Transportation

EV Charging Infrastructure Needs To Work, Not Just Be Installed


The price of EVs used to be the main practical concern about the shift towards electrified mobility. But now that EV costs are going down, “range anxiety” is coming to the fore instead. The cars are still a bit expensive, but the average range is over 200 miles, and there’s a lot more choice. Instead, more people are concerned about where they can charge them. This is clearly the next issue to address, but it’s not just a matter of installing more chargers.

The first problem is that while EV sales have been going through the roof, charger installations have not been growing so fast. In the UK, more EVs will be sold in 2021 than the previous decade (2010-2019) put together, for an 86% increase year-on-year by October. In contrast, according to Zap-Map, there were 46,945 public charging connections in the UK on 25th November 2021, installed in 27,686 devices at 17,469 locations – with 1,186 of these installed in the last 30 days. Considering that there were scarcely 6,000 of them by the end of 2016, this seems like a very positive improvement. However, the number of devices has only increased by 32% in 2021 compared to 2020, meaning that the growth in charger installation is not matching that of EV car purchases.

The UK government recently announced a very bullish plan to invest in installing “up to 145,000 extra charge points each year” in the run up to 2030, when the sale of new fossil fuel vehicles will end in the UK. But these are home and workplace chargers, so won’t benefit those who can’t install home charging facilities and will have to rely on the public charging infrastructure entirely. This government plan didn’t say anything about public street chargers, which will be an absolute necessity for people living in terraced houses and apartment blocks. There have been other UK government announcements about public charging, however.

That’s not the only issue and might not be so worrying as charging speeds get faster and each car needs to spend less time using each location, so fewer chargers can service more vehicles. The other problem, as any EV owner will tell you, is that installing a charger is just the start. It also needs to be maintained and kept functional. You can have many thousands of charging points, but there’s little point to them if you show up needing a charge and they aren’t working. This is the new version of range anxiety – not “will my car make it to the charger” but “will my car make it to a working charger”.

It’s not like this is a new experience for EVs. Most seasoned drivers of internal combustion vehicles will have had the joy of reaching a service station only to find it was out of fuel or not open at all, despite being featured on your satnav. In the UK, the number of fuel stations has fallen considerably, with just 8,380 at the end of September 2021, when there were 18,000 in 1992, so there are quite a few fuel stations that are still on maps but no longer exist. Fossil fuel car owners also had a serious case of range anxiety in September in the UK when there was a crisis that left vehicles queuing for hours or not finding any fuel at all at any location.

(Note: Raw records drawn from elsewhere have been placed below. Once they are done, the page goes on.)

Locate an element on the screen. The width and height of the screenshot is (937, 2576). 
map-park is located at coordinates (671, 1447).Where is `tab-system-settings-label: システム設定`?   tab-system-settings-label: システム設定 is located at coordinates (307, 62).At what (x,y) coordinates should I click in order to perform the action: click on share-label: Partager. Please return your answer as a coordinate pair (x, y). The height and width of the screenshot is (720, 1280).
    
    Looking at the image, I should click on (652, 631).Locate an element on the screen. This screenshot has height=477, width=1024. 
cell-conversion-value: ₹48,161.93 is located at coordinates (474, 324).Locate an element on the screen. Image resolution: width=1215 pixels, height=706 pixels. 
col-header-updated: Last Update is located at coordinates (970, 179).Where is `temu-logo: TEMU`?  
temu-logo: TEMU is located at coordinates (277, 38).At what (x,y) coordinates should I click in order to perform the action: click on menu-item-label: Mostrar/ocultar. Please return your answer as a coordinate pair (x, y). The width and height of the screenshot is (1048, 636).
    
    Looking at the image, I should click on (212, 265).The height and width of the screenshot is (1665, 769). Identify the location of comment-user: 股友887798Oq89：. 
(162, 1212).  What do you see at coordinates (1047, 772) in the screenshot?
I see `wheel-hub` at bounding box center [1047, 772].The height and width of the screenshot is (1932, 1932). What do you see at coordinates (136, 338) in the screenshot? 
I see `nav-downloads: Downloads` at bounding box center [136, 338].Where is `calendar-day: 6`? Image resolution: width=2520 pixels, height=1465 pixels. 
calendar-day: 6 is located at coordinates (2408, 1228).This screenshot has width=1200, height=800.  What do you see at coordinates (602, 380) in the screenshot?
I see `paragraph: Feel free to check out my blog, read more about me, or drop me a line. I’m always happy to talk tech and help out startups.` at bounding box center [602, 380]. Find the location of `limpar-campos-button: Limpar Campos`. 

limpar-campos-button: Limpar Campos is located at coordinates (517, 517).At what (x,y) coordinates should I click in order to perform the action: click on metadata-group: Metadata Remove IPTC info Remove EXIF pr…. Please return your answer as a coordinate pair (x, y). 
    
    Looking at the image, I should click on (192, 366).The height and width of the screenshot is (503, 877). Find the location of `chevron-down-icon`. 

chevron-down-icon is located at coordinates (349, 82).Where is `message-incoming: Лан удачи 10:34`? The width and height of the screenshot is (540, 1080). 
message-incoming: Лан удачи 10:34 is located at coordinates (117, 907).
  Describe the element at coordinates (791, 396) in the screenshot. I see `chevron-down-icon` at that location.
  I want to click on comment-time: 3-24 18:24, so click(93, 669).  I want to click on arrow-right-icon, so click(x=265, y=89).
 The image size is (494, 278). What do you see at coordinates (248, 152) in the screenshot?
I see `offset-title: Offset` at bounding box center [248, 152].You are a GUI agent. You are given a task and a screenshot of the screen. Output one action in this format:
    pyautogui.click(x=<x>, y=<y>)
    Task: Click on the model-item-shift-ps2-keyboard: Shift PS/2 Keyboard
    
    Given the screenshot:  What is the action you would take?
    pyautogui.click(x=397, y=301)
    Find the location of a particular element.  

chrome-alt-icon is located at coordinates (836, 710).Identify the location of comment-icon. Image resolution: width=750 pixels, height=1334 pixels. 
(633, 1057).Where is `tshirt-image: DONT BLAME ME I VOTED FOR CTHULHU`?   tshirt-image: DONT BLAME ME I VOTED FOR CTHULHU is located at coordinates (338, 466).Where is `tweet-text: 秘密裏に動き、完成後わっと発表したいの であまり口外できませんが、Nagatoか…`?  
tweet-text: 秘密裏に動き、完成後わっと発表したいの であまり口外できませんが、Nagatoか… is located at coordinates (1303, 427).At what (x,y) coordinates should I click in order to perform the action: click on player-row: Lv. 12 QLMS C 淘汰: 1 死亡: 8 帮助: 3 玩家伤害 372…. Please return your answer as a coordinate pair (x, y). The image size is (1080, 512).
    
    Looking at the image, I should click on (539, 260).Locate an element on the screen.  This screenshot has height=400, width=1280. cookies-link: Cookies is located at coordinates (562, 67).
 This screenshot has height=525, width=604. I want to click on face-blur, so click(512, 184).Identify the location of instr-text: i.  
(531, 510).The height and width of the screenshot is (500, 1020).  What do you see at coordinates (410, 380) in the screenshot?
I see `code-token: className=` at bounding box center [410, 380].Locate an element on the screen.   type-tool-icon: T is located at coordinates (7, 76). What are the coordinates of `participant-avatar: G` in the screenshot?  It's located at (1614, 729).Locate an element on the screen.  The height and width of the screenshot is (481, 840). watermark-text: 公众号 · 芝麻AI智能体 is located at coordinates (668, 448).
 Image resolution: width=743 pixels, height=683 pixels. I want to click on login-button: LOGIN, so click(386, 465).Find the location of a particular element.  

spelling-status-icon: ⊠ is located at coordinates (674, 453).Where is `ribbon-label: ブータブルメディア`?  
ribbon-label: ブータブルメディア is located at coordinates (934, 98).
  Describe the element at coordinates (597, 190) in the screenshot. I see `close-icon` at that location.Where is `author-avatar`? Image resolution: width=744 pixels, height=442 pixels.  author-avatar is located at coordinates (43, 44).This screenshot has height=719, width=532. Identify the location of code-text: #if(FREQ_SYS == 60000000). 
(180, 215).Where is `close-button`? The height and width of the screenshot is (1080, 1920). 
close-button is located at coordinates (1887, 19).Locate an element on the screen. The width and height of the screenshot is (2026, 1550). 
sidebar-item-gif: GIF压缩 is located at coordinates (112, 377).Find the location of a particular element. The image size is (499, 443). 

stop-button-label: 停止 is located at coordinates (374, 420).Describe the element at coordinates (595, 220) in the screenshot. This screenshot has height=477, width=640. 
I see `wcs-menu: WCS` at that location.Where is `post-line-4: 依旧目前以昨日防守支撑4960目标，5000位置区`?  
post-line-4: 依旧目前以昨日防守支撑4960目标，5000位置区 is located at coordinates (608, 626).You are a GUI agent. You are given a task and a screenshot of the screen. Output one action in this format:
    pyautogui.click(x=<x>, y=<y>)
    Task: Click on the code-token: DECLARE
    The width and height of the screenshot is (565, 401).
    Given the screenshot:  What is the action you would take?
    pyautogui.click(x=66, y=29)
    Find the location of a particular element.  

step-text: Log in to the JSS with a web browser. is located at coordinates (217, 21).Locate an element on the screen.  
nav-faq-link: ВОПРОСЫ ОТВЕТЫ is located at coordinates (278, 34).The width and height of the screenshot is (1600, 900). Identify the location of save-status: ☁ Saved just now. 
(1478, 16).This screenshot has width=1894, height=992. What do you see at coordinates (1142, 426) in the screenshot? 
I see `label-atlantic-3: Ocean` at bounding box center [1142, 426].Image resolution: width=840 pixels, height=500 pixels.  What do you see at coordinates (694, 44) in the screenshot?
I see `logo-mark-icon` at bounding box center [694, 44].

Perhaps the biggest problem for charging in the UK is that some of the most widely installed networks are also some of the worst for reliability. For example, according to a Zap-Map survey, 40% of EV owners used the bp pulse network for public charging in 2020, and 34% used the Ecotricity Electric Highway (the most common brand at highway service stations). But the latter comes bottom for satisfaction, with Charge Your Car and bp pulse (both owned by bp) only just above them. On British EV online groups, customers are currently stating that they are deserting bp pulse due to unreliability, just as the company has put its prices up.

My own experience of this network tallies with theirs. There are 14 bp pulse charging devices at the local leisure center near where I live with 28 charge points, and they haven’t been working for weeks, with considerable intermittency before that as well. They were put in less than two years ago. However, in fairness to bp pulse, this network was installed by them but is maintained by the local London council (Barnet), so they are the ones who don’t appear to be fixing things when broken. Either way, it’s not an arrangement that works for the customer.

On the plus side, it is good to see that the UK motor industry is recognizing this as a serious risk for the huge investments now being made in selling EVs. At a Society of Motor Manufacturers and Traders dinner I attended last week, Chief Executive Mike Hawes argued that this was a major threat, and the UK government minister who was also attending at least paid lip service to the problem, albeit mostly with buzz phrases and platitudes.

But this is an area where governments need to step up more. It’s great that there is funding for infrastructure, but it’s also clear that providers take this money, install the hardware, and then the maintenance costs are neglected. This seems to be the issue with municipal charging in the UK, which is so often dysfunctional. Customers do vote on this matter with their charger choices. Tesla already wins many car sales because its Supercharger network is so dependable, while InstaVolt and Osprey also have great reputations, according to Zap-Map’s survey (and my own personal experience). But there needs to be punitive repercussions for those companies that fail to maintain their networks. A lot of people are now buying electric cars, and the struggle to charge them will only get worse if the chargers aren’t kept in working order.